Introduction
On October 20th, 2025, Celestia tasked zkSecurity with auditing its high-performance data availability codec, RSEMA1D (Reed-Solomon Evans-Mohnblatt-Angeris 1D). The specific code to review was shared via a private GitHub repository. The audit lasted one week with two consultants.
The RSEMA1D codec is based on the ZODA paper, specifically implementing the Hadamard variant from Appendix D with a single column, which served as the primary theoretical foundation for this audit. Additionally, the Celestia team shared a specification as well as an internal Notion document that provided a high-level overview of the codec.
Scope
The scope of this audit covered the entire RSEMA1D repository at commit 65cc9d4c3887936393763d32e0cf4e665d9d2705. All files and components present in that commit were considered in-scope. Dependencies outside this repository (in particular, Celestia’s Leopard Reed–Solomon codec) were not formally in scope, although we occasionally referred to them for context.
Strategic Recommendations
In addition to the findings discussed later in this report, we have the following strategic recommendations:
Audit of underlying Reed-Solomon implementation. This report assumed that Celestia’s Leopard Reed-Solomon GF16 codec was safely implemented, particularly the core functions New, Encode, Reconstruct, and GF16Mul. While we reviewed the RSEMA1D layer built on top of this codec, the correctness and security of the entire system fundamentally depends on the underlying Reed-Solomon implementation. We recommend a dedicated audit of the Leopard library, unless already done, to ensure its cryptographic primitives are sound and properly implemented.
Review of system integration. The scope of this audit was limited to the RSEMA1D codec library itself. However, the security of a data availability system depends not only on the codec’s correctness but also on how it is integrated and used throughout the broader Celestia stack. We recommend an audit of the integration layer to verify that the codec is being invoked correctly, that data flows between components are secure, and that the overall system maintains the intended security properties when all components interact together.
Overview
In this section we give an overview of data availability, the original ZODA construction, and some detail of the construction implemented by Celestia.
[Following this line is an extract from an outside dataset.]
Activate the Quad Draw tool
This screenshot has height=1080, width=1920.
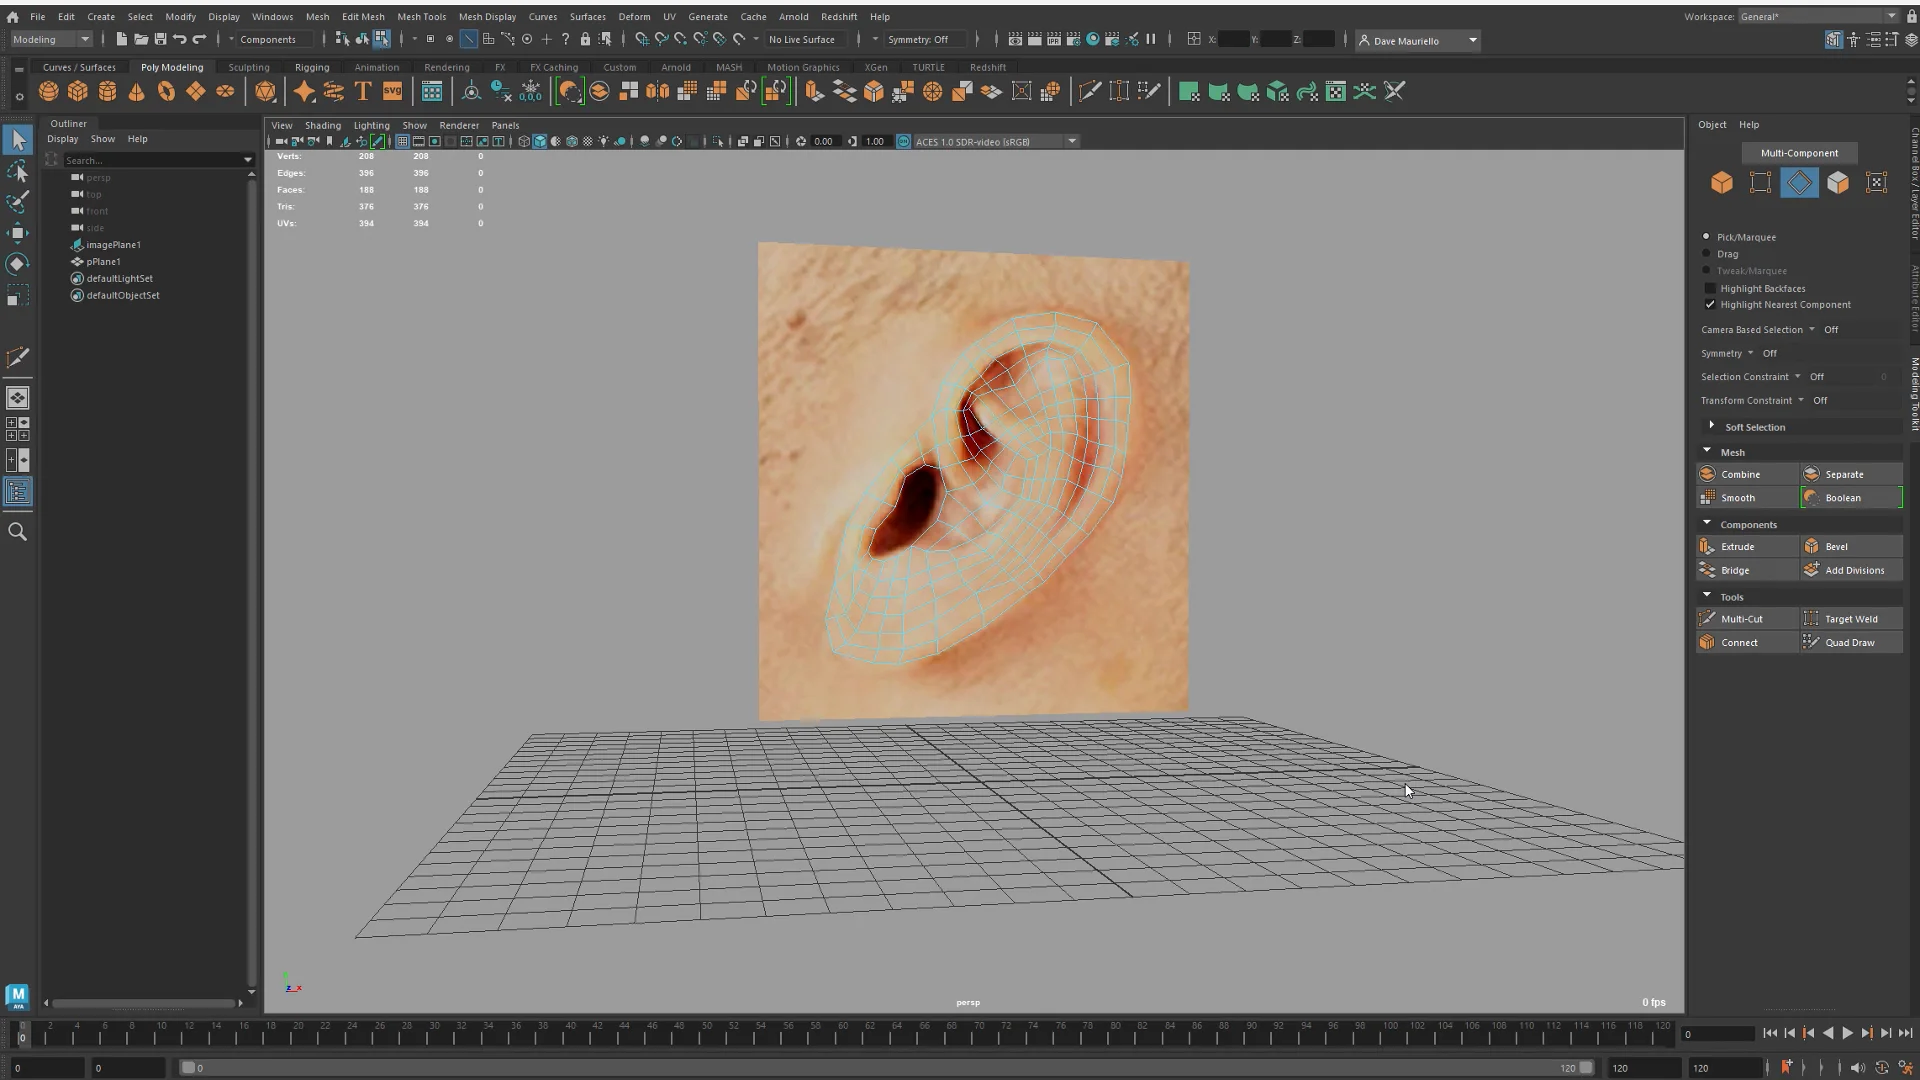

What is Data Availability?
Data availability (DA) refers to the guarantee that a blob of data (e.g. all transaction data in a block of a rollup protocol) has been published and is accessible to a network. Without DA, if even a small portion of the data were to be withheld, honest nodes wouldn’t be able to recover the full original data. In protocols like rollups where the production of block data is being done off-chain, not having a decentralized way to ensure that the rollup data is available (for a certain period of time) could prevent users from verifying and trusting the protocol, or leave them stuck and unable to recover from a protocol halting by being unable to download the necessary data to reconstruct the latest state. In traditional blockchains, full nodes trivially ensure data availability by downloading 100% of the block data themselves. However, this approach does not scale well: requiring every node to fetch every block in its entirety quickly becomes a throughput bottleneck.
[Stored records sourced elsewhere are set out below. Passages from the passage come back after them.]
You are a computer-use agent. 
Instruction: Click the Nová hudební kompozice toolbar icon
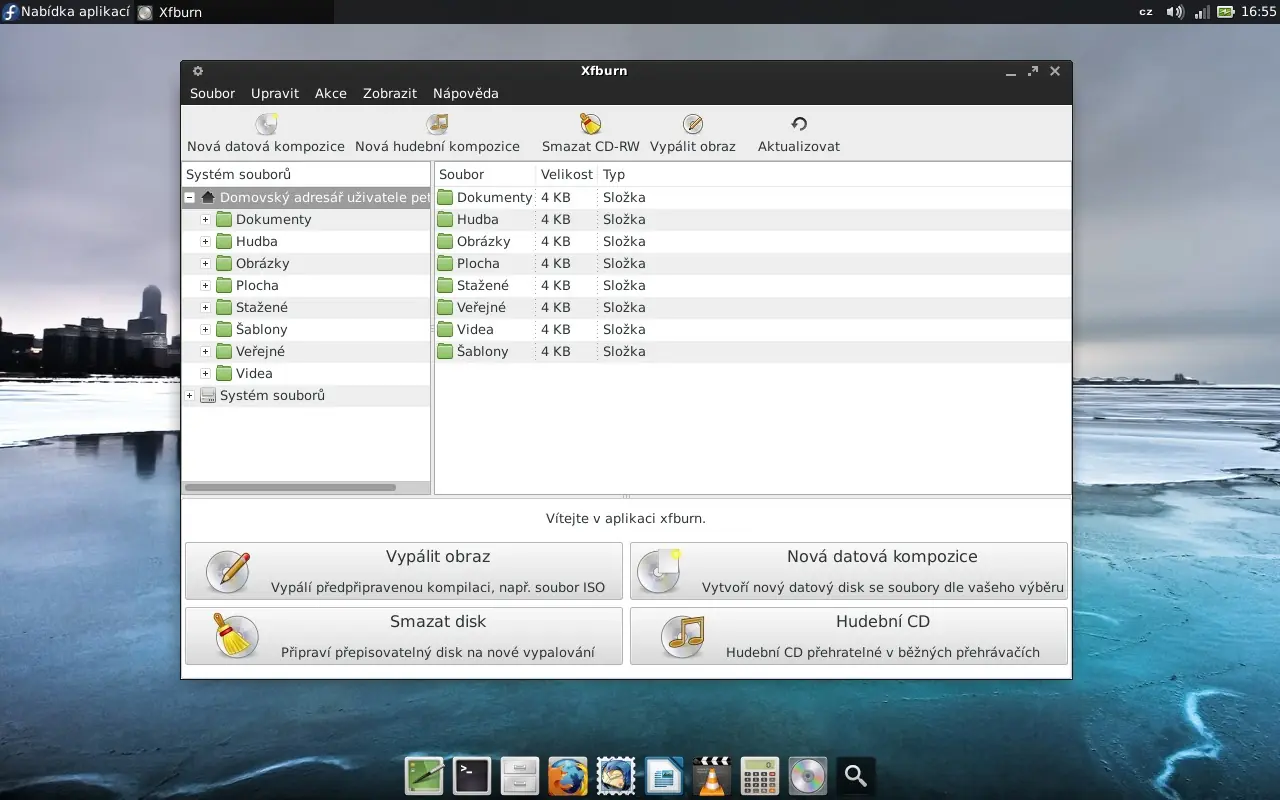(437, 124)
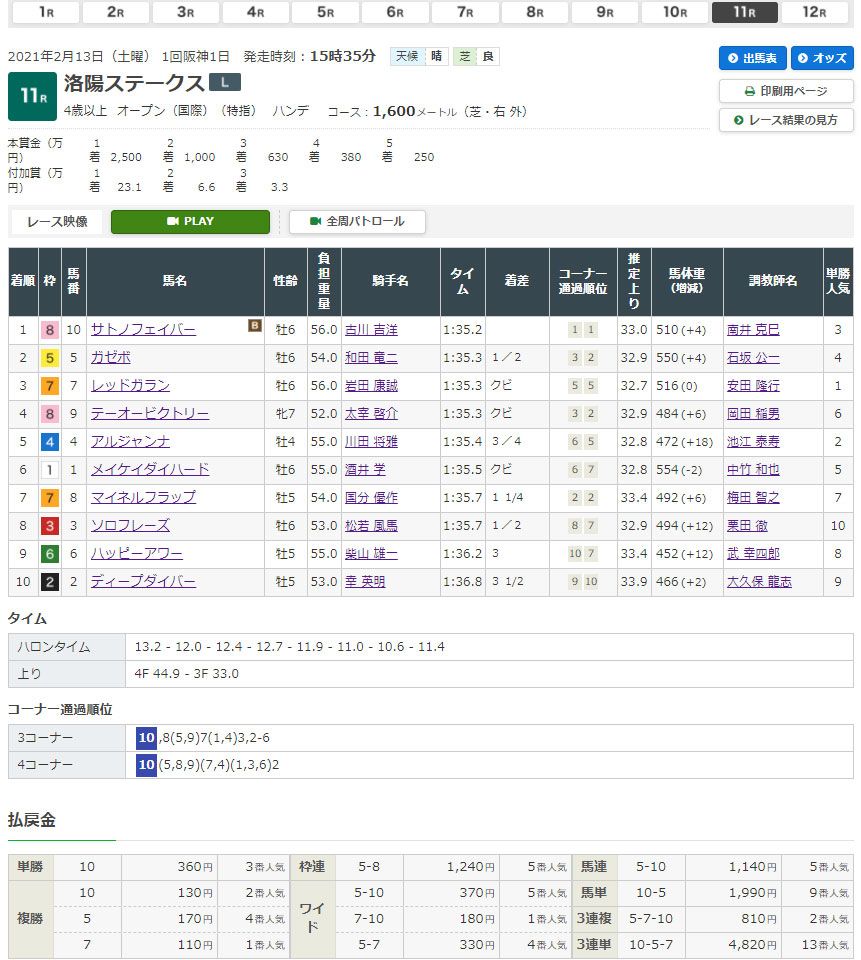Open the 印刷用ページ print page

click(786, 91)
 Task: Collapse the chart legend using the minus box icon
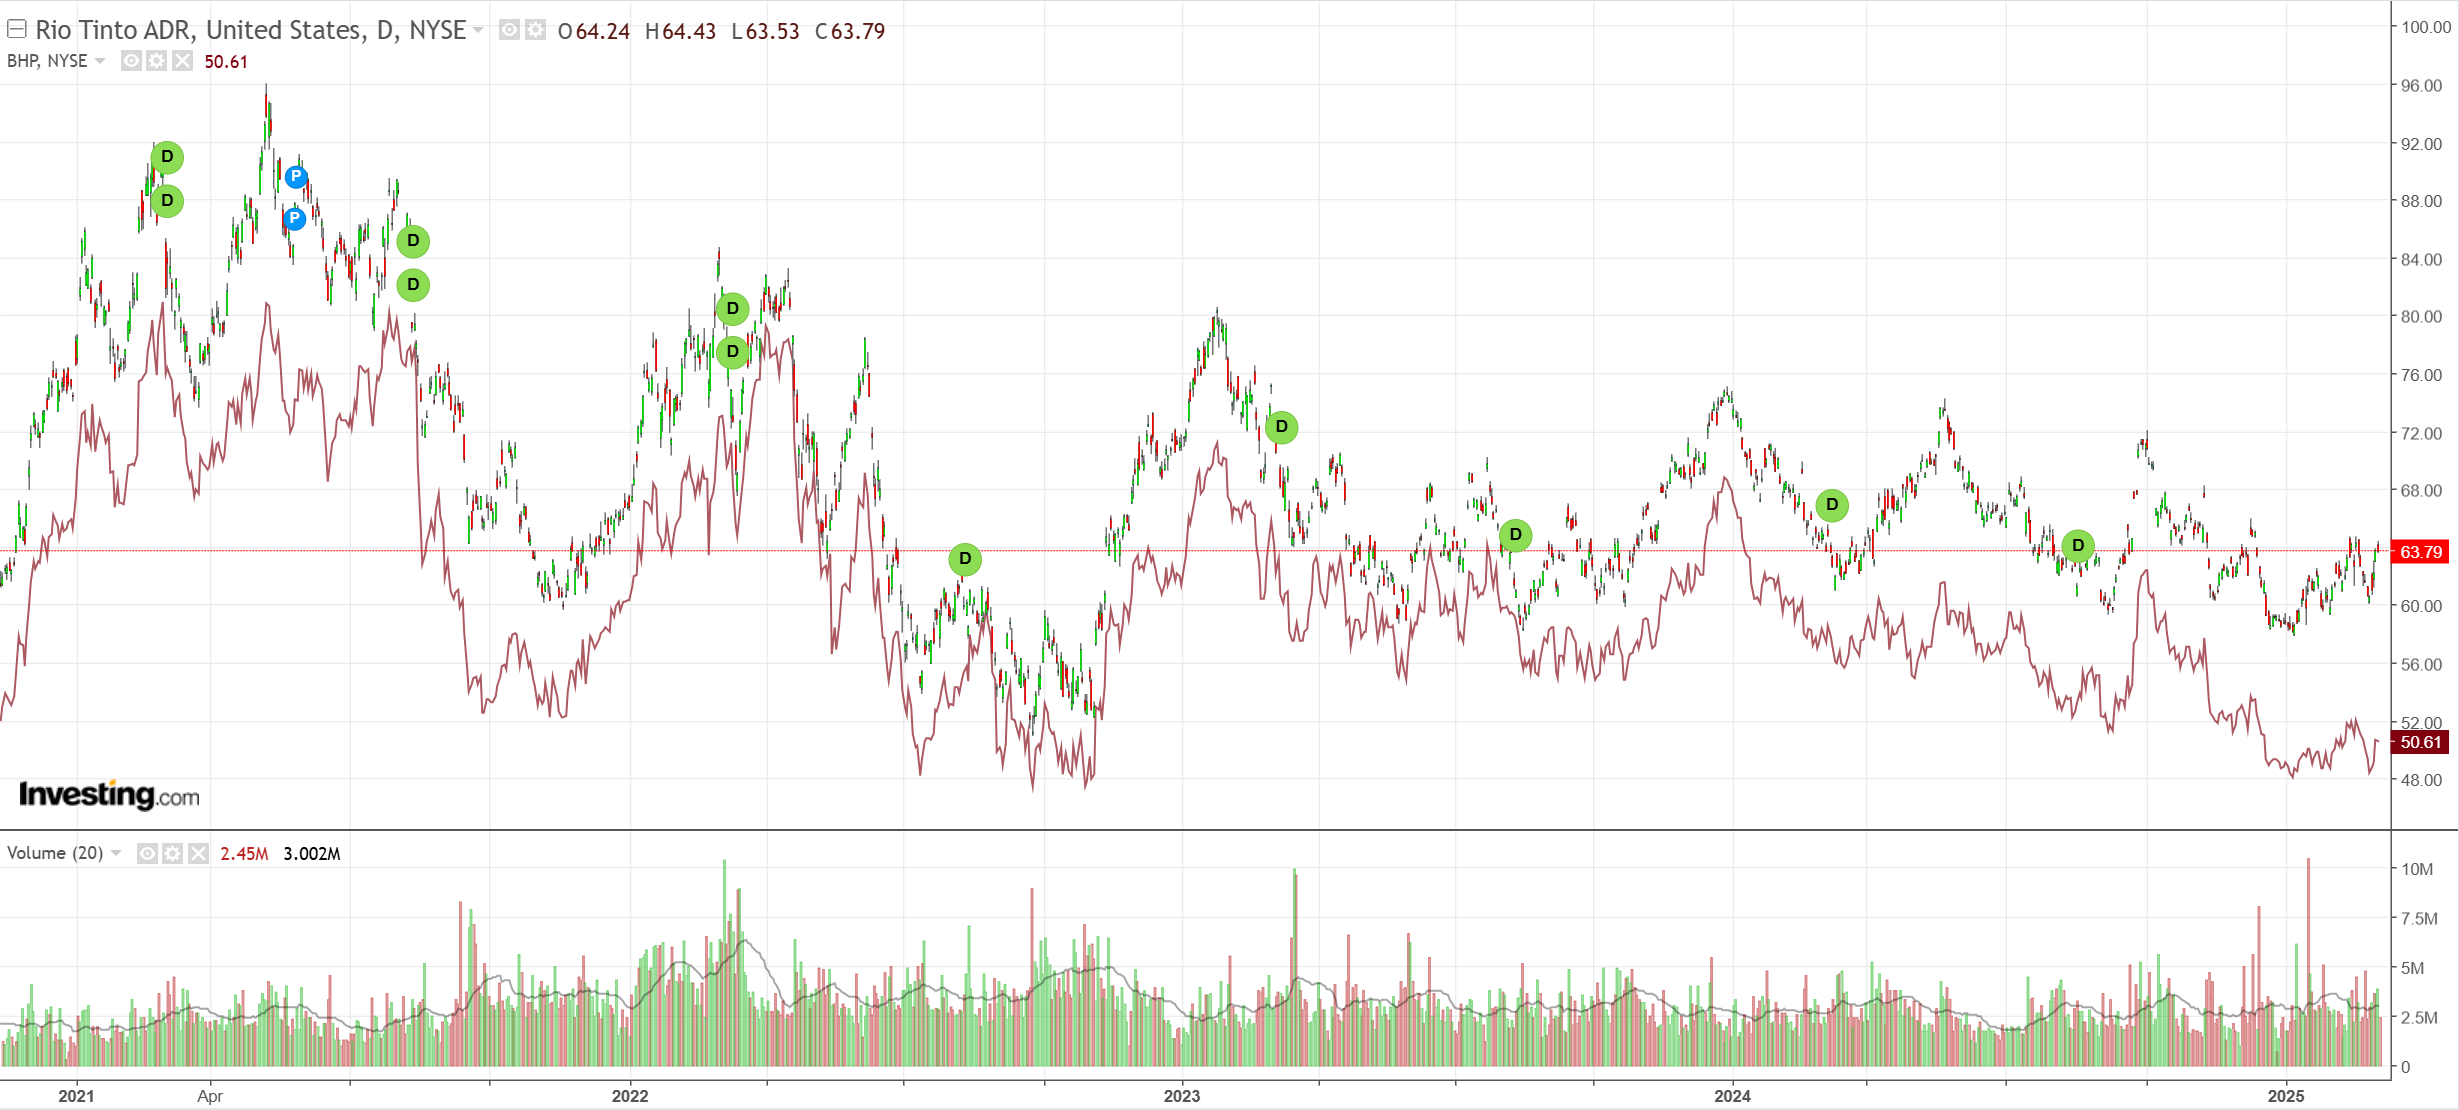(17, 29)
The modern alternative to downloading every block is known as Data Availability Sampling (DAS). In a nutshell, DAS lets nodes probabilistically verify that a block’s full data is available by downloading random samples of it rather than the entire block. If enough nodes have performed enough sampling, we are convinced that the data is available and recoverable if needed, even if some pieces of it go missing.
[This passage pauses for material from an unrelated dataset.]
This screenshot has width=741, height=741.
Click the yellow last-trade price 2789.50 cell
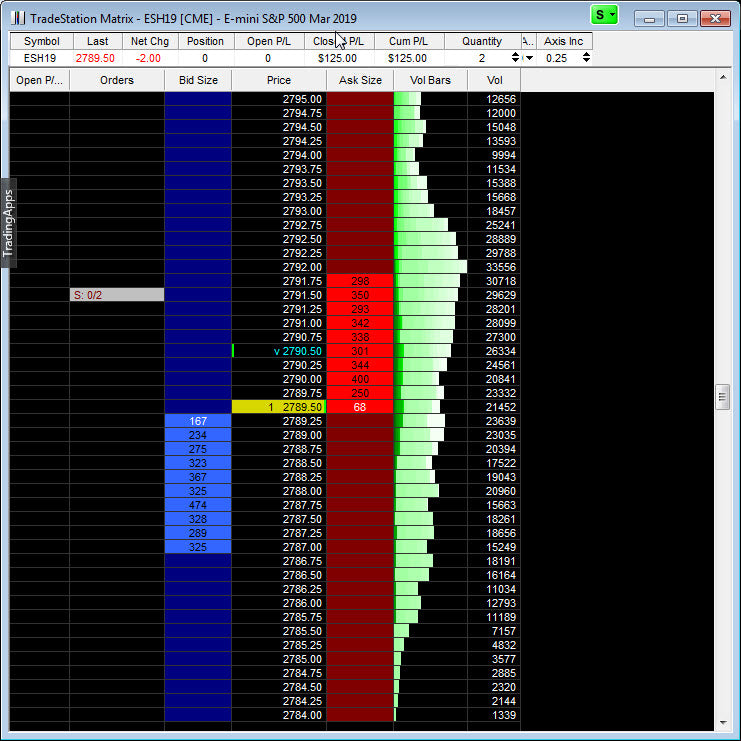pyautogui.click(x=279, y=407)

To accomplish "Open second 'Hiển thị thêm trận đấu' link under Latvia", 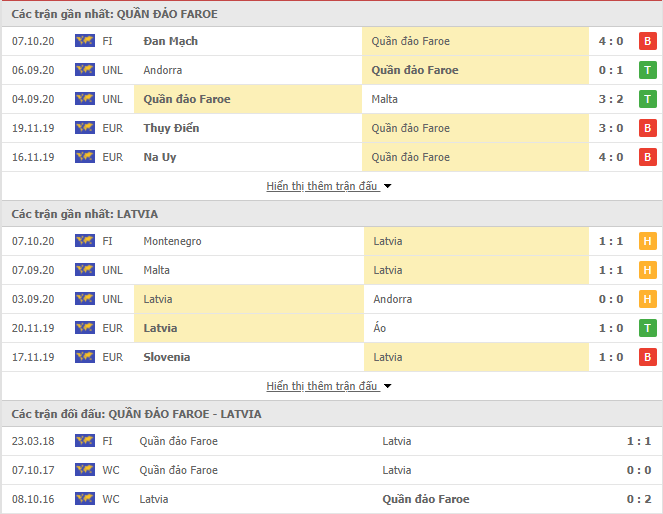I will tap(321, 386).
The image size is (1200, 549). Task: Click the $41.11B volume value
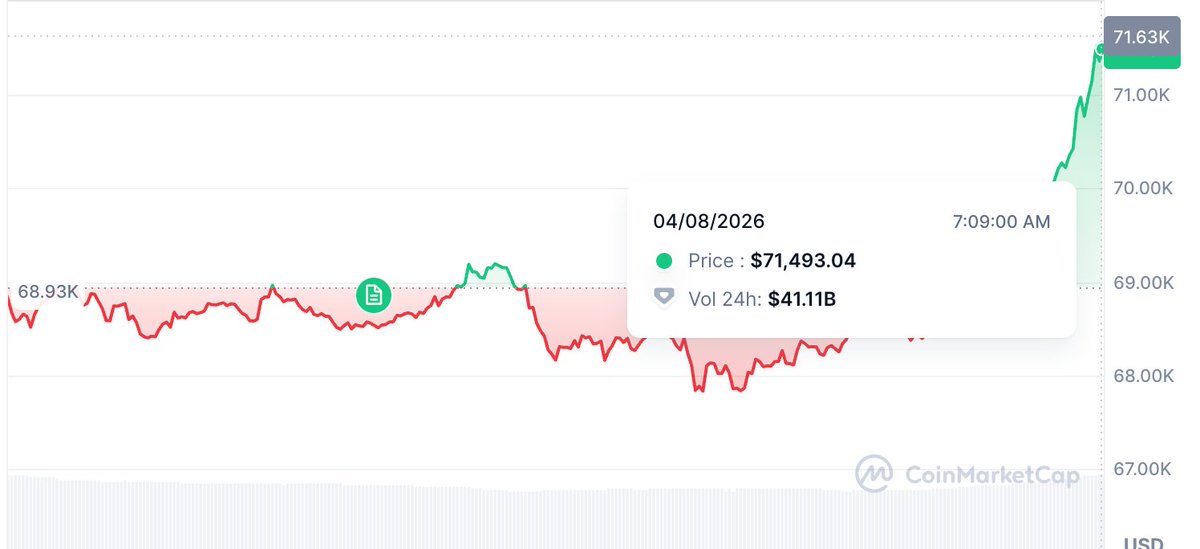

This probabilistic verification becomes possible through a specific way of coding the block’s data. Before a block is broadcast, its data is processed with erasure coding to introduce redundancy. Specifically, many modern DA layers use a one or two-dimensional Reed-Solomon encoding approach: the block’s data is arranged in a matrix and then extended with parity chunks for each row/column. This means the block is effectively duplicated with error-correction data in horizontal/vertical directions. For this extended data matrix, even if some parts are lossy, any chunk can be recovered from the redundant pieces. In other words, as long as a sufficient subset of pieces is available, the entire original block can be reconstructed.
DA schemes typically include commitment and proof systems for the encoded data. The block producer publishes a commitment to the entire extended matrix (for example, a KZG or Merkle commitment). Then, for any chunk a node wants to sample, the producer (or any full node) can provide a short proof that this chunk is part of the committed block. This proof allows the node to verify the integrity of that chunk without having to download the whole block.
In short, DA protocols are typically a combination of redundant encoding and succinct proofs, which allow nodes to ask for just a few random pieces of data to contribute to a blob’s availability as if they had downloaded the whole blob.
The ZODA Protocol
ZODA, or Zero-Overhead Data Availability, is a trust-minimized and highly-optimized protocol for providing data availability. Its main contribution is the use of the Ligero check to produce a secure DA scheme based on hash functions.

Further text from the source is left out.